The demand for software developers, electric battery assemblers, battery engineers and chemical engineers will soar and open up thousands of opportunities for manufacturing workers to upskill,
Adrienne Summers, the AACC’s executive director of apprenticeships, said in a release. The shift toward EV technology will also require a massive build-out of EV charging infrastructure, which will have a largely positive impact on the workforce.
The hub will be funded by an $8 million Department of Labor Apprenticeship Building America grant, according to the release.

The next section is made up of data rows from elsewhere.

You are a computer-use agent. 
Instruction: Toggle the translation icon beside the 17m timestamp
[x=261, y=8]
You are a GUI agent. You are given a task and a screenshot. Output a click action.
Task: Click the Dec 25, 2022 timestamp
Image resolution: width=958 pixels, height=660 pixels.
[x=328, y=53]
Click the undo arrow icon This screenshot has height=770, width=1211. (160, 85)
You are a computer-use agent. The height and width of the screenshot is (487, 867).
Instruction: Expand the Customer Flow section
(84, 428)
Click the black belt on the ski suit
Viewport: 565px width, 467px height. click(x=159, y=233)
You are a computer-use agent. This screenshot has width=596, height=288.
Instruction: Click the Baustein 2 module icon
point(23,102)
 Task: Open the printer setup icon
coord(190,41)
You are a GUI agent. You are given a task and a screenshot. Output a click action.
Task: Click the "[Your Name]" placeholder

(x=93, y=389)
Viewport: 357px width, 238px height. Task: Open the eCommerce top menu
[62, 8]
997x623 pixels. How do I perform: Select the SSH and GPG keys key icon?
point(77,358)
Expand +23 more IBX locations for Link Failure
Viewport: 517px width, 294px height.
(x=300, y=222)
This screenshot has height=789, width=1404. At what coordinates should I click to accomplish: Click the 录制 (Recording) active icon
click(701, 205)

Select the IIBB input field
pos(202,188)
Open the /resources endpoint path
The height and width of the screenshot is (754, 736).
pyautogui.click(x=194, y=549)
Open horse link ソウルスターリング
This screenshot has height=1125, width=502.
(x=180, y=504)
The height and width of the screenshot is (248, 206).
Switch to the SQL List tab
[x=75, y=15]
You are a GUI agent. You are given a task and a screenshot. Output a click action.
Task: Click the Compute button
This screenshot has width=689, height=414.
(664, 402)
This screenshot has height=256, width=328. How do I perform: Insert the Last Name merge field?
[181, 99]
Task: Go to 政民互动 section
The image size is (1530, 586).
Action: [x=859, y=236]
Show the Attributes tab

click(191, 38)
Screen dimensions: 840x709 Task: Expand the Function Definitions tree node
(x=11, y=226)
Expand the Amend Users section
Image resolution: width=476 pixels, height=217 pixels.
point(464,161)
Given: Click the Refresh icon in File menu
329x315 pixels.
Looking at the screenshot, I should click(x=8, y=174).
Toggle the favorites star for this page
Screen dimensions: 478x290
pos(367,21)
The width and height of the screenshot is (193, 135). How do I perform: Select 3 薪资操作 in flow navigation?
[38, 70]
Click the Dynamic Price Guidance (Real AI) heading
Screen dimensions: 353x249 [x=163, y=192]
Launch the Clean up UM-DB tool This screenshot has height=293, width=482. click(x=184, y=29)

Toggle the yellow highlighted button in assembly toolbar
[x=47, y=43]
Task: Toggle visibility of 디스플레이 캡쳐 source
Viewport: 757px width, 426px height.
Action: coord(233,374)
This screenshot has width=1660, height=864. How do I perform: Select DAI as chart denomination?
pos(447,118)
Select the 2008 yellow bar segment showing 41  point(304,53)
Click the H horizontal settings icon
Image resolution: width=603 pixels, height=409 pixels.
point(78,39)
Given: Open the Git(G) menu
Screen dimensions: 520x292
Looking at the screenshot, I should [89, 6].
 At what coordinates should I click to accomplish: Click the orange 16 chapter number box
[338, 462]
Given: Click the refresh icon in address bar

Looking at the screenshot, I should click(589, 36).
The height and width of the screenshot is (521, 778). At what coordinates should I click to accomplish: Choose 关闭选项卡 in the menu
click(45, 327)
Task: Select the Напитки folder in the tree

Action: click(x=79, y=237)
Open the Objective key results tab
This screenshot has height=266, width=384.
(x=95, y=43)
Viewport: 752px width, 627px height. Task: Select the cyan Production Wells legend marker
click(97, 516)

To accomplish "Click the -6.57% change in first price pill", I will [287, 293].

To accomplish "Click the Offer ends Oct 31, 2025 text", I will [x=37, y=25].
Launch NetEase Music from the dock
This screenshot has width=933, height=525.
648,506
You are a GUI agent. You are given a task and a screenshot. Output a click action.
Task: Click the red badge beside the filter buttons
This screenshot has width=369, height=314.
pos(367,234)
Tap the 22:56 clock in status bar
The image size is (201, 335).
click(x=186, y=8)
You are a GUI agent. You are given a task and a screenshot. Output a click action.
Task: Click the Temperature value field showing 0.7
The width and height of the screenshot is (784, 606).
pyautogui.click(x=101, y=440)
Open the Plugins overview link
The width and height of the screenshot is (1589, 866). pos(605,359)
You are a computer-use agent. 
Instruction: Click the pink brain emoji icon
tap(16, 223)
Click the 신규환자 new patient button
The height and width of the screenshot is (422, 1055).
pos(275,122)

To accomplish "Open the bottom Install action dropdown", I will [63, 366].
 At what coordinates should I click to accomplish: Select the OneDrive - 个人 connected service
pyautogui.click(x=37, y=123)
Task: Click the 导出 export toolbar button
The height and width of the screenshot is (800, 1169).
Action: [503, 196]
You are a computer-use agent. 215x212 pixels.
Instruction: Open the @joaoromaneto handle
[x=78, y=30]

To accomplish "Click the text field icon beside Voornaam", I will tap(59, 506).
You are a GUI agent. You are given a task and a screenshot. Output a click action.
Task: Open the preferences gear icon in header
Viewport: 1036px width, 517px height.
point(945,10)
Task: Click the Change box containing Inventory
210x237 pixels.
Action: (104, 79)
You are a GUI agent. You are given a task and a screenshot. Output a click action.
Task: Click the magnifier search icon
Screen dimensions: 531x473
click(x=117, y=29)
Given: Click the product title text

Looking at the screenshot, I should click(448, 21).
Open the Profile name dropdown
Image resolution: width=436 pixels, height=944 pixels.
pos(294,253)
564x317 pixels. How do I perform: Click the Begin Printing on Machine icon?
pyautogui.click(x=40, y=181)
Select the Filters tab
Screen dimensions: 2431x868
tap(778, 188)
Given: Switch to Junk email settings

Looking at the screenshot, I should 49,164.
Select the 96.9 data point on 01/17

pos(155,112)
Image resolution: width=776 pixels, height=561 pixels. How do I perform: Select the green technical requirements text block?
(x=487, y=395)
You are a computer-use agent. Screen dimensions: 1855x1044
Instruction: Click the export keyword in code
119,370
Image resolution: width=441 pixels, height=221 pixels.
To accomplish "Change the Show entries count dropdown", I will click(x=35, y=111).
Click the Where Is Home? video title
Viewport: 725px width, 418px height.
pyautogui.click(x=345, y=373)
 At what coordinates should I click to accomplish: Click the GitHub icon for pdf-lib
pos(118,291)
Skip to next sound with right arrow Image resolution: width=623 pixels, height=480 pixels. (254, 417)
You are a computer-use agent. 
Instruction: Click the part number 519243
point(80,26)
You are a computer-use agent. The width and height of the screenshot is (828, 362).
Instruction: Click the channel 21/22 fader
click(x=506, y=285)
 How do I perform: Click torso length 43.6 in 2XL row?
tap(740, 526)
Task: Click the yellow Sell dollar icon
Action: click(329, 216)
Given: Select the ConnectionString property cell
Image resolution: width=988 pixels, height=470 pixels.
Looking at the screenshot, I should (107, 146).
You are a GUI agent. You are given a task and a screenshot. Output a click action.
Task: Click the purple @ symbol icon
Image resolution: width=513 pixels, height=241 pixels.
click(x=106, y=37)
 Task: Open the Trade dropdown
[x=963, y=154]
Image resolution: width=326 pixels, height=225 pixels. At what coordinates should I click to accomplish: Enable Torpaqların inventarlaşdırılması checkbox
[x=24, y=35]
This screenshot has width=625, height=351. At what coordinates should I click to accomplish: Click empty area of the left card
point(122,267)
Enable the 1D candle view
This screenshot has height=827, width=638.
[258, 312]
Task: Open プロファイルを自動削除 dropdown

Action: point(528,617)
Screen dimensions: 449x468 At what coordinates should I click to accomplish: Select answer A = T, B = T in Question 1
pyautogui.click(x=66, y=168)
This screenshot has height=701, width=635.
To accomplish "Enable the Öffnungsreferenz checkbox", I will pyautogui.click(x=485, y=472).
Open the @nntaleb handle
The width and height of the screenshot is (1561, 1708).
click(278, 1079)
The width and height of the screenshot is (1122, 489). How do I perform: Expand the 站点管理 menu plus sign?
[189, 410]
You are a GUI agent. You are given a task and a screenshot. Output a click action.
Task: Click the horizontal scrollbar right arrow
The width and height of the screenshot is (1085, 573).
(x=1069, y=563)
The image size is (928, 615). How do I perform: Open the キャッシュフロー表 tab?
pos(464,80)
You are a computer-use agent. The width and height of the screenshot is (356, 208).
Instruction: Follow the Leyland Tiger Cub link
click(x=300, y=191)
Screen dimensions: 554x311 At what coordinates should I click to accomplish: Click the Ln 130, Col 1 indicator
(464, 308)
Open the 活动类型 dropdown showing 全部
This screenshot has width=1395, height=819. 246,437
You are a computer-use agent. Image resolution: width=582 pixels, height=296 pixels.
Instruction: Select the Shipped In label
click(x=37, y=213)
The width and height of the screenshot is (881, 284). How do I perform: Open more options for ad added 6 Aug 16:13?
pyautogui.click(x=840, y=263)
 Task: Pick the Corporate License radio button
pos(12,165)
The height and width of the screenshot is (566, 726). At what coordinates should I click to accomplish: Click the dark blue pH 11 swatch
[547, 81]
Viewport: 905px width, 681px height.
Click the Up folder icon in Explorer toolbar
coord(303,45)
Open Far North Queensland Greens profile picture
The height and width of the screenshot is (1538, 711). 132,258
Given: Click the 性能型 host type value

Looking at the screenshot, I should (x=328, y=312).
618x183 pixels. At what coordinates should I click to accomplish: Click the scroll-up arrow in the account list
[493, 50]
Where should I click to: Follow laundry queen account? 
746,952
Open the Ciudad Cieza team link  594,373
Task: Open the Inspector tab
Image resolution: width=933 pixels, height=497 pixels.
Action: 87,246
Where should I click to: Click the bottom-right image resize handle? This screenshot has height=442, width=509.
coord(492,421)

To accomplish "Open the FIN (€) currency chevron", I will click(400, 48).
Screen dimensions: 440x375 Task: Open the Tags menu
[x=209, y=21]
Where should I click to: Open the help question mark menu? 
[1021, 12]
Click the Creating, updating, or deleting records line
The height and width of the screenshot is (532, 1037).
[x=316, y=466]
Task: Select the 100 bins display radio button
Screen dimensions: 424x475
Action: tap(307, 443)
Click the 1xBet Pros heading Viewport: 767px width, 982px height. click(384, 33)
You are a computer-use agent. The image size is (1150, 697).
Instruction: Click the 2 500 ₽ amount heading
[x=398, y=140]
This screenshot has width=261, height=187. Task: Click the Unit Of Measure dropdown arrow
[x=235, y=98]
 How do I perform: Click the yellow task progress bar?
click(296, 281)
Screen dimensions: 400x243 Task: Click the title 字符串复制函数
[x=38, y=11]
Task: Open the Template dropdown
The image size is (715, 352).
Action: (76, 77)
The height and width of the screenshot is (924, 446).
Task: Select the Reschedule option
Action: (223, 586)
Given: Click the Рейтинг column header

Summers said the hub will make training more accessible to students and will be key to meeting the Biden administration’s goals around electric vehicles.
Apprenticeships are one way that Tesla is building its workforce in partnership with community colleges to ensure that students are learning the skills needed to be successful in a dynamic manufacturing environment that is dedicated to building and maintaining EVs now and in the future,
Teresa Grant, the workforce development and education lead at Tesla, said at the event.
Government officials and business leaders alike have looked to community colleges to meet increasing workforce needs in the electric vehicle industry in recent years.
Last September, Illinois Gov. JB Pritzker (D) awarded a tax incentive package to T/CCI Manufacturing in Decatur — as well as appropriating millions in grants to a Richland Community College research and innovation facility in cooperation with T/CCI, according to a release.
This state-of-the-art facility will provide world-class training in electrification, a registered apprenticeship program, along with immersive industry partnerships and testing available to the electric vehicle industry,
Richland Community College President Cris Valdez said at the time. At the same time, it will build the bridge from employer and unemployed to keep pace in a rapidly changing economy, and address the need to build a skilled workforce.
Major tech companies like Microsoft, Google, and others have increasingly looked to community colleges to close the skills gap by training workers in recent years.
BestColleges previously reported that the Biden administration has focused on apprenticeships as drivers of workforce development, including developing an Apprenticeship Ambassador Initiative last year that included more than 200 organizations committed to developing hundreds of registered apprenticeship programs.